Task brief:
Would you copy only the lines below, from the one containing "Open 전력 for the KT vs 롯데 game" through the very last one, leaving the pictures out?

Source records:

>>>>

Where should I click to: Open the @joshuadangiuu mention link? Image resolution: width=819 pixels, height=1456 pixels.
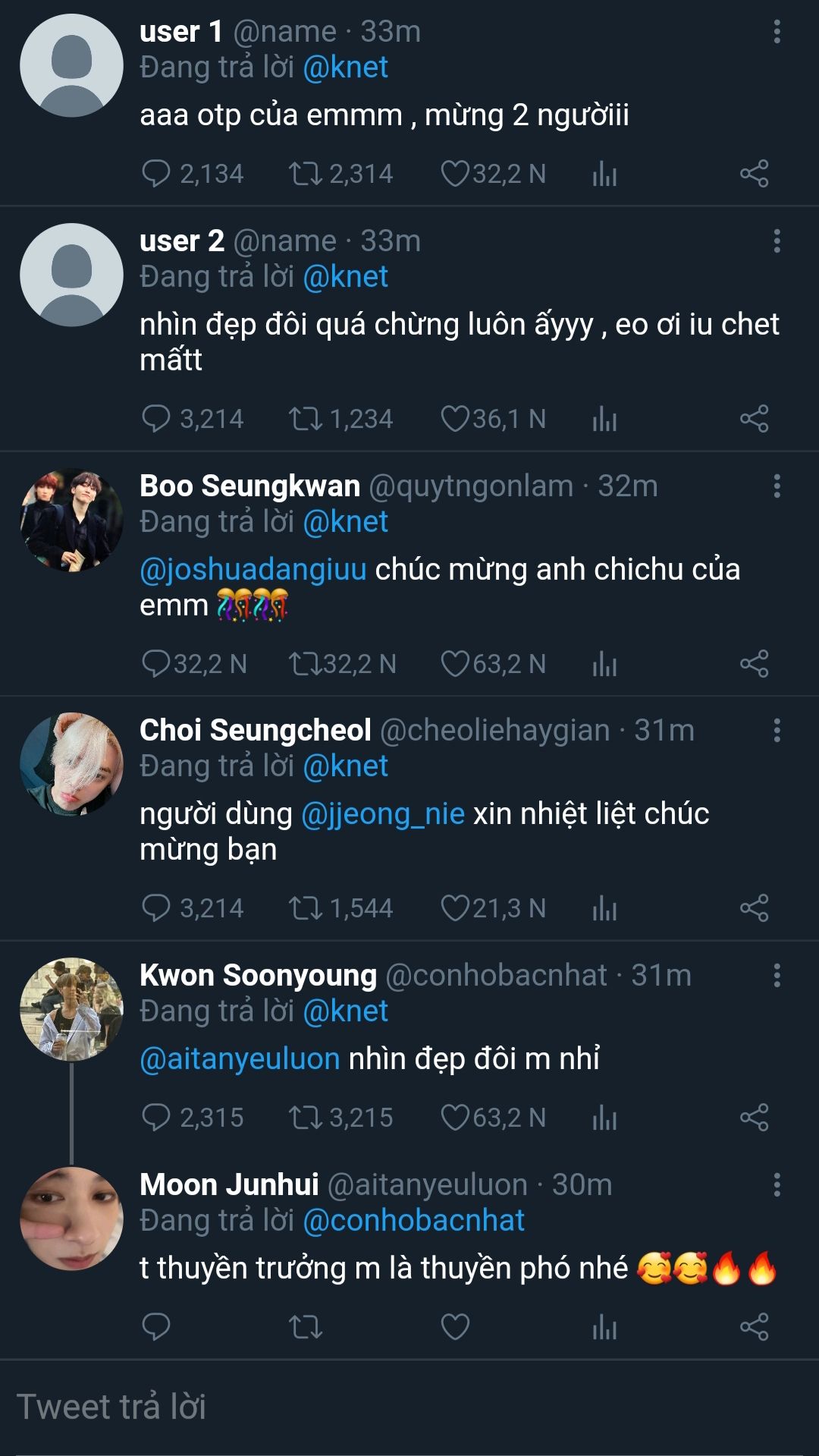(x=253, y=569)
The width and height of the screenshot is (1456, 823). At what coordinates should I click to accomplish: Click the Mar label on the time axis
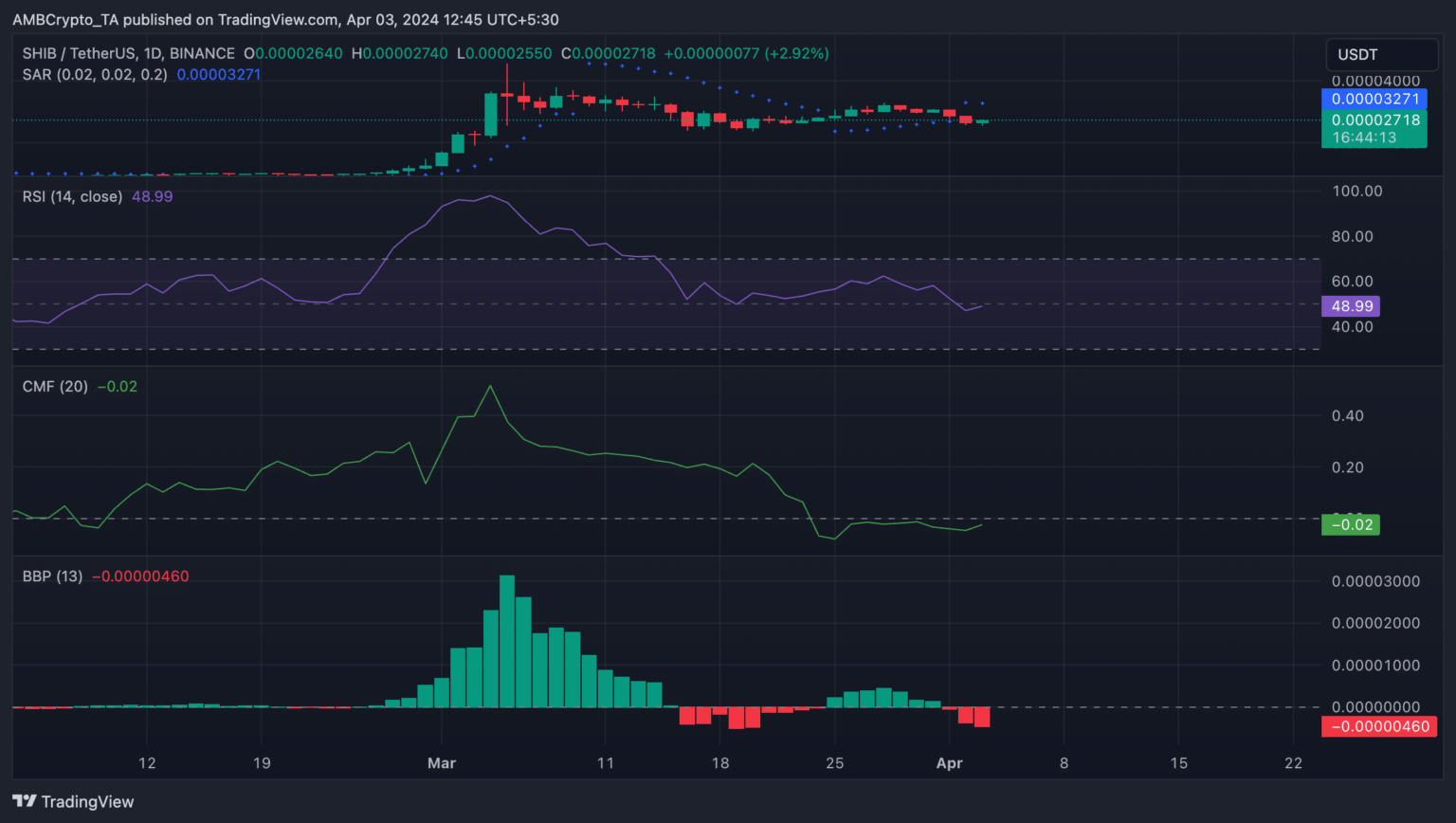pos(442,763)
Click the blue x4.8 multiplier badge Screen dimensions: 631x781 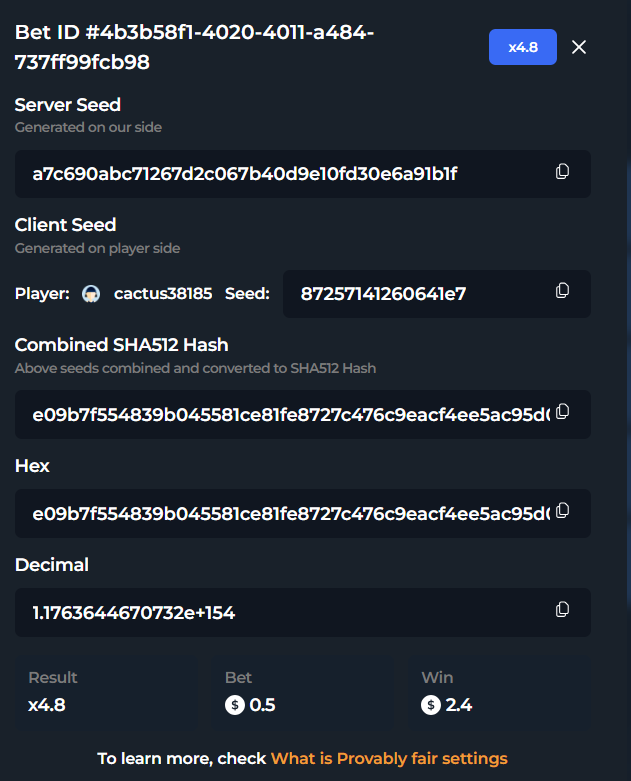tap(522, 47)
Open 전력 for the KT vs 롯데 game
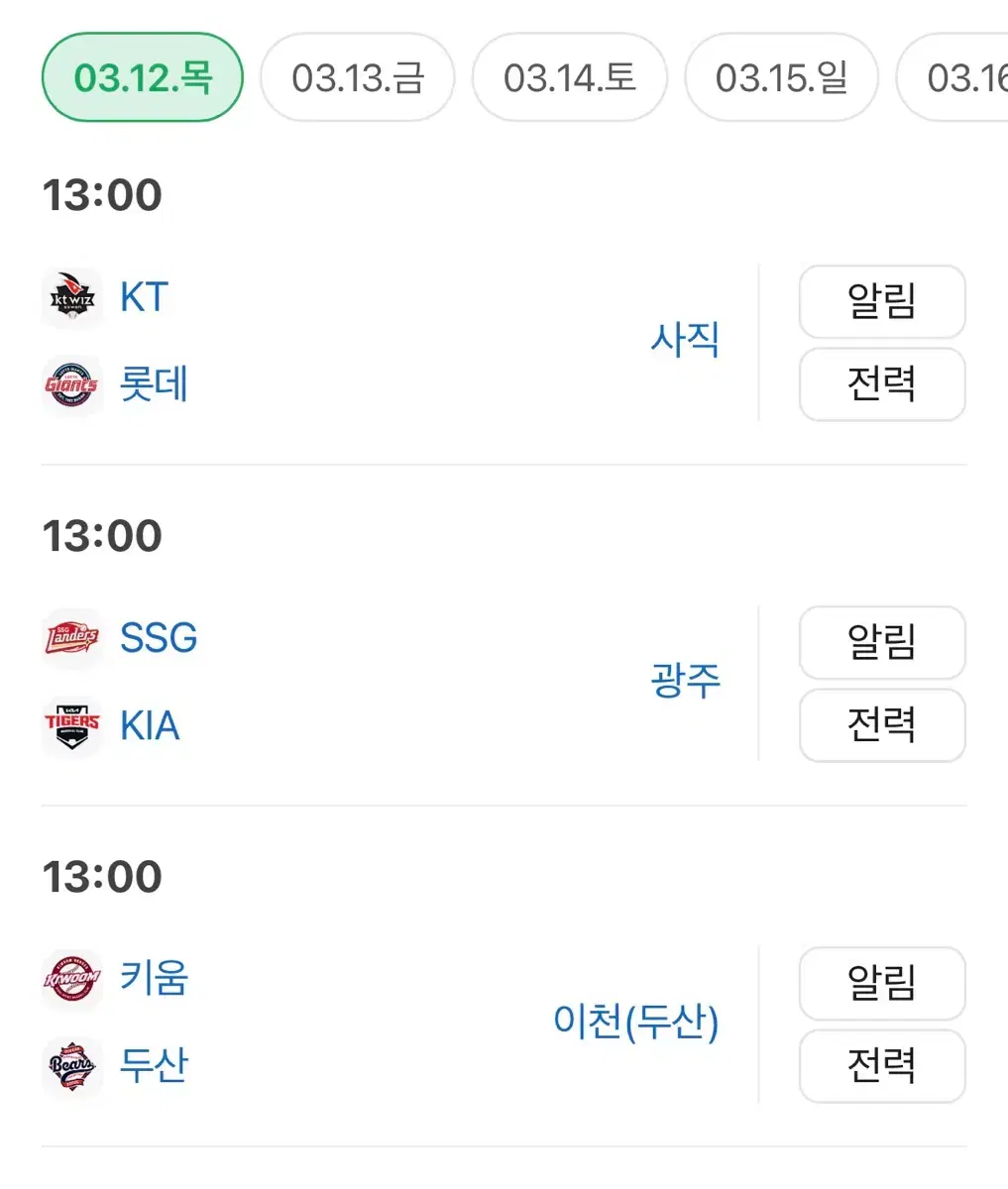Screen dimensions: 1008x1189 coord(882,384)
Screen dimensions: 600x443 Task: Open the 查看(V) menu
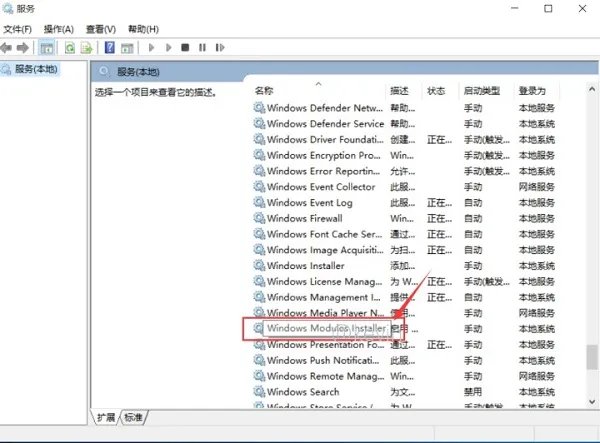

<<<<

Output:
Open 전력 for the KT vs 롯데 game
Screen dimensions: 1008x1189 coord(882,384)
Screen dimensions: 600x443 Task: Open the 查看(V) menu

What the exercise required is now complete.